§ EXCERPT PROVIDED:

Palliative care studies for patients with hematologic malignancies

There continues to be low uptake of outpatient palliative care services among patients with hematologic malignancies. Fortunately, there are efforts underway to study the impact of integrating early palliative care into the routine care of hematology patients. In a study presented by Mazie Tsang, MD, a clinical fellow at the University of California, San Francisco, researchers embedded a palliative care nurse practitioner in a hematology clinic and studied the impact this single NP had over 4 years of integration. They found that patients were less likely to be hospitalized or visit the emergency department after integrating the NP. They also found that advance directives were more likely to be completed following NP integration. The results were limited by small sample size and lack of a true control group, but generally trended toward significance when compared with historical controls.

Sarah F. D'Ambruoso

Other studies highlighted the relatively high symptom burden among patients with hematologic malignancies, such as myeloma, leukemia, and lymphoma. In a study presented by Sarah E. Monick, MD, of the University of Chicago, researchers found that, among adolescents and young adults with hematologic malignancies seen in a clinic where a palliative care provider was embedded, symptom burden was high across the board regardless of where patients were in their disease trajectory or their demographic characteristics. Due to the presence of high symptom burden among adolescents and young adults, the authors suggest that patients undergo screening at every visit and that supportive care be incorporated throughout the patient’s journey.

Kyle Fitzgibbon of the Princess Margaret Cancer Centre in Toronto shared details of an ongoing multicenter, randomized, controlled, phase 3 trial designed to evaluate the effect of a novel psychosocial/palliative care intervention for patients with acute leukemia hospitalized for induction chemotherapy. The intervention will consist of 8 weeks of psychological support as well as access to palliative care for physical symptoms. Participants will be randomized to receive either intervention or standard of care at the beginning of their hospitalization. Researchers plan to study the impact of the intervention on physical and psychological symptom severity, quality of life, and patient satisfaction at multiple time points. It will be exciting to see the results of this study given that there are very few research clinical trials examining early palliative care with patients who have hematologic malignancies.

Trends in palliative care integration with oncology care

One key trend that I am elated to see is the integration of palliative care throughout the entire patient journey. A secondary analysis of oncology practice data from the National Cancer Institute Community Oncology Research Program found that more than three-quarters of outpatient oncology practices surveyed in 2015 have integrated palliative care inpatient and outpatient services. 36% said they had an outpatient palliative care clinic. More availability of services typically translates to better access to care and improved outcomes for patients, so it is always nice to see these quality metrics continue to move in a positive direction. The analysis was presented by Tiffany M. Statler, PA, of Atrium Health Wake Forest Baptist, Winston Salem, N.C.

§ WORK INSTRUCTION 1:
Decide whether each statement below agrees with the palliative care text. For each, answer yes or no and quote the words of the text that decide it.
(a) The nurse practitioner's impact was studied over 4 years of integration.
(b) The intervention in the acute leukemia trial will last 12 weeks.
(c) 36% of the practices said they had an outpatient palliative care clinic.
§ WORK INSTRUCTION 2: Write the next part of the palliative care text, beginning after its final sentence.

§ LISTED ENTRIES:
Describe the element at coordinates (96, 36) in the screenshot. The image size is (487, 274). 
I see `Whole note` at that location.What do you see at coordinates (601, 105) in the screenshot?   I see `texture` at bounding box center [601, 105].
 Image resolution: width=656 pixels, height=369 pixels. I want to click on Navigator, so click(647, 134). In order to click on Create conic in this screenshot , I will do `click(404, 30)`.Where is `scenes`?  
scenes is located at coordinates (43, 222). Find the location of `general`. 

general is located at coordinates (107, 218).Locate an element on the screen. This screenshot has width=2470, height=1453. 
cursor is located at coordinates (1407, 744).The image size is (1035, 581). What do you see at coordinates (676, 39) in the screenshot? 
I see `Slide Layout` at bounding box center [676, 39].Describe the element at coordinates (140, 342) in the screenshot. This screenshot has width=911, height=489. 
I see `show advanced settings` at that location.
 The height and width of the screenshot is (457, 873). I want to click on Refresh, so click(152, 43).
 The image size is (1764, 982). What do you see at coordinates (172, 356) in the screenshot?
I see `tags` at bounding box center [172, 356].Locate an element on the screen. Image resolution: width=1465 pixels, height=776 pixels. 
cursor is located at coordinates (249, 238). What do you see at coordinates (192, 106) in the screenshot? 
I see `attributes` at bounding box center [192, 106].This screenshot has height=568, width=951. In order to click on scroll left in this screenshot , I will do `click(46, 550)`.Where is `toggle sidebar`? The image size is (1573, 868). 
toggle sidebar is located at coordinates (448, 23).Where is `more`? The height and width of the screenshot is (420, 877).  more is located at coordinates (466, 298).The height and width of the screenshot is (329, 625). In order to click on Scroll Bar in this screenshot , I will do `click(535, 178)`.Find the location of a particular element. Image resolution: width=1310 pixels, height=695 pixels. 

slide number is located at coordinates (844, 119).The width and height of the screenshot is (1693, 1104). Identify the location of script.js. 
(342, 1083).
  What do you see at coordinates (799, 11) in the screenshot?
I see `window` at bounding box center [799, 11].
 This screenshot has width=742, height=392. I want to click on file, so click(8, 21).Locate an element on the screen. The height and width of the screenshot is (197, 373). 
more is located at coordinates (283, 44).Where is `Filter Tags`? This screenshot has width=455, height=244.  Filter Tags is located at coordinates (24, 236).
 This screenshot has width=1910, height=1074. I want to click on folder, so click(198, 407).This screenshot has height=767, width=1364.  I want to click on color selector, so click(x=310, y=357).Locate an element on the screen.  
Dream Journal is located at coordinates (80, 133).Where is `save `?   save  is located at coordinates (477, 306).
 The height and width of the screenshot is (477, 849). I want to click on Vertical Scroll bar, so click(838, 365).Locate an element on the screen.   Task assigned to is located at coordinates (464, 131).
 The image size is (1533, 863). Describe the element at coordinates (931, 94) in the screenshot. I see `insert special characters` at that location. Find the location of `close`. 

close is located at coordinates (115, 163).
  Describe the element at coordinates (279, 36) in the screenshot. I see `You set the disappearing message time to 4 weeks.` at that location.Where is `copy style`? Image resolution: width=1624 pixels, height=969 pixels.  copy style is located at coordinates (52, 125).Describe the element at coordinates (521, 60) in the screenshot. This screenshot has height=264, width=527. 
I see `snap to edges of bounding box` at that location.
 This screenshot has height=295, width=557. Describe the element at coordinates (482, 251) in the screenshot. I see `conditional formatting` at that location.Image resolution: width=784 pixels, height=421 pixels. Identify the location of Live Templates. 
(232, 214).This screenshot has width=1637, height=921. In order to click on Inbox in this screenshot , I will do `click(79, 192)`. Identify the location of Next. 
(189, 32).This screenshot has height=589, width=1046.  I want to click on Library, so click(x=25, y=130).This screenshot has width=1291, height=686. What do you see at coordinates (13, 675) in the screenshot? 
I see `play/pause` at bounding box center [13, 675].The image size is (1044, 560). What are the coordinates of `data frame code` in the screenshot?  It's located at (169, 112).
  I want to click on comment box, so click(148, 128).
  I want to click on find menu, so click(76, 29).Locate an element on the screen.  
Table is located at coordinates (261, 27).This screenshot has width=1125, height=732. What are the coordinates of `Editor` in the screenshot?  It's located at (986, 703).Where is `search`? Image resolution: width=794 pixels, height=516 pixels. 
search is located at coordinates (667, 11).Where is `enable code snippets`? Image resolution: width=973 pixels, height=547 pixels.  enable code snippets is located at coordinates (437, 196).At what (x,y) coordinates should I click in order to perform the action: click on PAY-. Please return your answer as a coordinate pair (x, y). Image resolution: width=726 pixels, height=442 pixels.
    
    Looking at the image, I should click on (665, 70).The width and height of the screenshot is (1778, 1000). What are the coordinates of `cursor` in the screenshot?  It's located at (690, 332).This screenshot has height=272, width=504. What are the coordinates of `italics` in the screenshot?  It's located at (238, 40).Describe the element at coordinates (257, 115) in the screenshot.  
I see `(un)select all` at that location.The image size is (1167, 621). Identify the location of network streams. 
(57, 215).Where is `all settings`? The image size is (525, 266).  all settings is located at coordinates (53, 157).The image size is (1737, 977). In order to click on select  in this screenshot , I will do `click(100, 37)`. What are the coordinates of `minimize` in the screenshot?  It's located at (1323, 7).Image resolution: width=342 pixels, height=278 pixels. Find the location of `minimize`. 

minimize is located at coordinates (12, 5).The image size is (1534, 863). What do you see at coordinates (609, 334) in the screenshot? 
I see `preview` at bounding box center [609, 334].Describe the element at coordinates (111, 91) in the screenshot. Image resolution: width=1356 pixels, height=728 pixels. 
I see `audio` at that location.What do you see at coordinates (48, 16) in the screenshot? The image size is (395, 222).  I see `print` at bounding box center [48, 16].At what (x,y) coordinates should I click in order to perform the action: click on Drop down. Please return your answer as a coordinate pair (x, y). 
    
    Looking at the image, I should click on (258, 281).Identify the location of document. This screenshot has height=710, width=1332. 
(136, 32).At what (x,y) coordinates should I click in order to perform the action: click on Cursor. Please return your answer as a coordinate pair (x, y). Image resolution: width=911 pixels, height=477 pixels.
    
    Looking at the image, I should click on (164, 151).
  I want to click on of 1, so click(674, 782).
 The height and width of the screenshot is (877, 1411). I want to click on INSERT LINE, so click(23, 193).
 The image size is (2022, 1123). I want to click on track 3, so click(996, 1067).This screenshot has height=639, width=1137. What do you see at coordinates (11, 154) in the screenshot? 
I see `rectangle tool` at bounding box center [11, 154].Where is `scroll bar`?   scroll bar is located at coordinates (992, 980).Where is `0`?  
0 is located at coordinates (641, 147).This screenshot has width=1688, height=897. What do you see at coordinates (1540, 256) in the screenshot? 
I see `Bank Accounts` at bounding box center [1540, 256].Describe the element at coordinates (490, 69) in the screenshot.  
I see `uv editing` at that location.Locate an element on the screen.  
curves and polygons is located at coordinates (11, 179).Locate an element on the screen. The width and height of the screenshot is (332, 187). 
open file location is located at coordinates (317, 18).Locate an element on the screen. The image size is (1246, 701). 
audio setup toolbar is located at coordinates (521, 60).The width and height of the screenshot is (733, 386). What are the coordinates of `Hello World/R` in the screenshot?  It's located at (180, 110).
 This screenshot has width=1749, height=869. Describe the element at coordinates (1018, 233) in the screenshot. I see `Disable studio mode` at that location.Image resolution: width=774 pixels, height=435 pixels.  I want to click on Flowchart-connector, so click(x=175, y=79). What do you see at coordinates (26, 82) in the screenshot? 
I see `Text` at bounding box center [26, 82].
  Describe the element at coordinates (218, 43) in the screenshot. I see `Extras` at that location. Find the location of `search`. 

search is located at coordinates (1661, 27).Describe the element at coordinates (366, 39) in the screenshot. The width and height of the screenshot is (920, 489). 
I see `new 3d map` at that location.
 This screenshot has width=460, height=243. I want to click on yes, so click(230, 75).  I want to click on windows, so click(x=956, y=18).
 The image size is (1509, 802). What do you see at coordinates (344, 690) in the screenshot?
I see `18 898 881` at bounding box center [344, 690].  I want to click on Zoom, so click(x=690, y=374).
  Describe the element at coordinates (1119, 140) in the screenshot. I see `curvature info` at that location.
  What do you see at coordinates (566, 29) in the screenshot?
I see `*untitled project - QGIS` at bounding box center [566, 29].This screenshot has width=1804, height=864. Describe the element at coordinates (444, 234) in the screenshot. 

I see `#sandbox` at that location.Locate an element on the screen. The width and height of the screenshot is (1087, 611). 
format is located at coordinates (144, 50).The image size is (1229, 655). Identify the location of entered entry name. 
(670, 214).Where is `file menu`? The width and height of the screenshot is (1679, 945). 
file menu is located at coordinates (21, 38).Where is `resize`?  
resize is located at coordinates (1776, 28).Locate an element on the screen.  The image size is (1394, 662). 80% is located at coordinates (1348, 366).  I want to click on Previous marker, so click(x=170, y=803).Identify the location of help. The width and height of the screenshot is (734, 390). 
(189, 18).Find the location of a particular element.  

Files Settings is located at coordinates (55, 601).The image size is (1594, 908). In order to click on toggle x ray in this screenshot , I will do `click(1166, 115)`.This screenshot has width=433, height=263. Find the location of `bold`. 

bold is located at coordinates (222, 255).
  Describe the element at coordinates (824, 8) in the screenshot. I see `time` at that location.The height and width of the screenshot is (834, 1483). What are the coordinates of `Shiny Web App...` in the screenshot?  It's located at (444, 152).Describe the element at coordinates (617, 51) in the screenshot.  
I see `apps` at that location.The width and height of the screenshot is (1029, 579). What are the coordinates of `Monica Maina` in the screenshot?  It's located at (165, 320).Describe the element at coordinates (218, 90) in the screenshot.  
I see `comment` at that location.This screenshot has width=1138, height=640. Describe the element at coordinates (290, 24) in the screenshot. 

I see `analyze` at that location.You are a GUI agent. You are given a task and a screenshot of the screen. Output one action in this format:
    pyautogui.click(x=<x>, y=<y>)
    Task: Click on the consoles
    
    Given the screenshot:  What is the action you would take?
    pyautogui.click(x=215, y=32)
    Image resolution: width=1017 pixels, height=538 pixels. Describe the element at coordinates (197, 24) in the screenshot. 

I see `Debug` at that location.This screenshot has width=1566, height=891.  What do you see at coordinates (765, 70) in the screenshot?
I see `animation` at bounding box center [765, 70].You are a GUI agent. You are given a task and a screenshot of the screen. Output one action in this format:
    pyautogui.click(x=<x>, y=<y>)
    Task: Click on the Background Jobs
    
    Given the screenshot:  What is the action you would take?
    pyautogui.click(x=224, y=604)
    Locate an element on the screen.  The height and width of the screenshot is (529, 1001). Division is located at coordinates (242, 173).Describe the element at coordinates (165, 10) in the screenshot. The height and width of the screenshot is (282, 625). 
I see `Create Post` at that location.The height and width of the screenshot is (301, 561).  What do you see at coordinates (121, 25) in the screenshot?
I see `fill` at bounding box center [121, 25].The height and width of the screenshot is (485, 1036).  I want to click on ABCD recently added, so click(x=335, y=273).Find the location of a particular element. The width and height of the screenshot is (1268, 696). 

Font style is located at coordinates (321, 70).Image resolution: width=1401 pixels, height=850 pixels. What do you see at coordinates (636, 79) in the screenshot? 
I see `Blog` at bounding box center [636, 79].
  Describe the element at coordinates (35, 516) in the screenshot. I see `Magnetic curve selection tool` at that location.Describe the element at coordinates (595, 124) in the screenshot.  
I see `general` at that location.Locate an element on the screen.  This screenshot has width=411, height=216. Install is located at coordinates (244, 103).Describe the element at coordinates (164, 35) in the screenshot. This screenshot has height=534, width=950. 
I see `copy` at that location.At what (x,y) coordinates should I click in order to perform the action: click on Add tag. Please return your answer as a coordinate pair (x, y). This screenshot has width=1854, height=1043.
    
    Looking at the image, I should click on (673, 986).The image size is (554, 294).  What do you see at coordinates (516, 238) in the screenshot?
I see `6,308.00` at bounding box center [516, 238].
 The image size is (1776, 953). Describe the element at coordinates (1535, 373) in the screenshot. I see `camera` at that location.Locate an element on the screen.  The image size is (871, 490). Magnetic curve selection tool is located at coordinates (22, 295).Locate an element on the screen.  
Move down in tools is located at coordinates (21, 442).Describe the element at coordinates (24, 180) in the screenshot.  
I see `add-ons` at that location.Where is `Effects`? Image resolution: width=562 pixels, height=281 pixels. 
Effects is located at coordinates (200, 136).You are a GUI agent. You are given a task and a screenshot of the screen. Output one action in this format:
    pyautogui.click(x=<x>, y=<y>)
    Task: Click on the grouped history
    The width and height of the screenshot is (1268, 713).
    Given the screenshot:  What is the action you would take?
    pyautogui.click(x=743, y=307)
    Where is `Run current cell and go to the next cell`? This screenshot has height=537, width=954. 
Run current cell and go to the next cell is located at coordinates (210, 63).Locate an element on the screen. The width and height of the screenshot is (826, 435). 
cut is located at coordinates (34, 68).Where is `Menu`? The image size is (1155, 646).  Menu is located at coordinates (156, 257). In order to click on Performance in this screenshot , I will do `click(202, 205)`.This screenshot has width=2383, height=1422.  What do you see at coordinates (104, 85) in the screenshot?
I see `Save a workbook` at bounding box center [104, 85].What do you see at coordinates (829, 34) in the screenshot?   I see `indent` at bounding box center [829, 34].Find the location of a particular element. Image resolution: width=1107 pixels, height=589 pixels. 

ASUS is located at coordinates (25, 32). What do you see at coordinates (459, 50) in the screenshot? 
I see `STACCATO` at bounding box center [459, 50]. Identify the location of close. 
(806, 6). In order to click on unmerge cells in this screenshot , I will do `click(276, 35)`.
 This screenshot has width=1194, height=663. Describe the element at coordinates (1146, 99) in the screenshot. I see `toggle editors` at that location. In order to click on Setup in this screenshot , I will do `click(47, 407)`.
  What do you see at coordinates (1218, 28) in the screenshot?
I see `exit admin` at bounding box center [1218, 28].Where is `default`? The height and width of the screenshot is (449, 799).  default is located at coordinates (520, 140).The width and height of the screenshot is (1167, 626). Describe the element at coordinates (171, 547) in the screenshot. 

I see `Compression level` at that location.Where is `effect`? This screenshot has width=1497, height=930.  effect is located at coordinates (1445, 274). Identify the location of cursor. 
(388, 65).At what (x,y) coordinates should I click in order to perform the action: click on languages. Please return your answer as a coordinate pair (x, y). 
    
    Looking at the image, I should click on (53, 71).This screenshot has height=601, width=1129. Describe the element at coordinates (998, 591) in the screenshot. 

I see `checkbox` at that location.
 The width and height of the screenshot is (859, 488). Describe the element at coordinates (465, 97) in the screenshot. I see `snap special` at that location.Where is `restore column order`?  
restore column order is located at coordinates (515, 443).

§ TASK RESULT 1:
(a) Yes: "studied the impact this single NP had over 4 years of integration"
(b) No: "The intervention will consist of 8 weeks of psychological support"
(c) Yes: "36% said they had an outpatient palliative care clinic."

§ TASK RESULT 2:
It turns out that patients are also advocating for integrated palliative care. A unique qualitative project brought together patient advocates from several countries to hold a moderated discussion about quality of life and treatment side effects. The advocates focused on the importance of maintaining independence with activities of daily living as a significant quality of life goal, particularly as treatments tend to cause cumulative mental and physical fatigue. They highlighted the importance of palliative care for helping achieve quality of life goals, especially in latter part of the disease trajectory. The project was presented by Paul Wheatley-Price, MD, of the Ottawa Hospital Cancer Centre, University of Ottawa.

In 2010, a study by Temel and colleagues was published, finding that patients with metastatic non–small cell lung cancer who received palliative care early had significant improvements in quality of life and mood as compared with patients who received standard care. It was a landmark study and is frequently cited. The Temel group reports on the planning process for a new randomized controlled trial of palliative care with metastatic lung cancer patients who have targetable mutations. With next generation sequencing of tumor tissue, many patients with metastatic lung cancer are identified at diagnosis as having a targetable mutation. As such, they may receive a targeted therapy as first-line treatment instead of traditional chemotherapy. This has lengthened survival considerably, but the disease remains incurable and ultimately fatal, and the trajectory can resemble a roller-coaster ride.

In this new randomized controlled trial, patients in the experimental arm will receive four monthly visits with a palliative care clinician who is specially trained to help patients manage the uncertainties of prolonged illness. The researchers plan to evaluate patients’ distress levels and prognostic awareness, as well as evidence of advance care planning in the chart.

And, a study presented by Roberto Enrique Ochoa Planchart, MD, of Chen Medical Centers, Miami, found that when primary care providers used declines in functional status as a trigger for referring advanced cancer patients to palliative care, those patients were less likely to be admitted to the hospital near the end of life, translating to an 86% cost savings. This study reiterated the importance of partnering with a patient’s nononcologic providers, that is, primary care and palliative care clinicians to improve outcomes at the end of life.

Use of technology in palliative care

Numerous studies were reported on innovative uses of technology for various functions relevant to palliative care. They included everything from capturing patient-reported outcomes through patient-facing smartphone apps, to using artificial intelligence and/or machine learning to build prognostication tools and to generate earlier referrals to palliative care. There were presentations on the use of online tools to assist with and document goals of care conversations.

As a clinician who is always looking for new ways to capture patient symptom information and motivate patients to engage in advance care planning, I am excited about the prospect of using some of these tools in real time.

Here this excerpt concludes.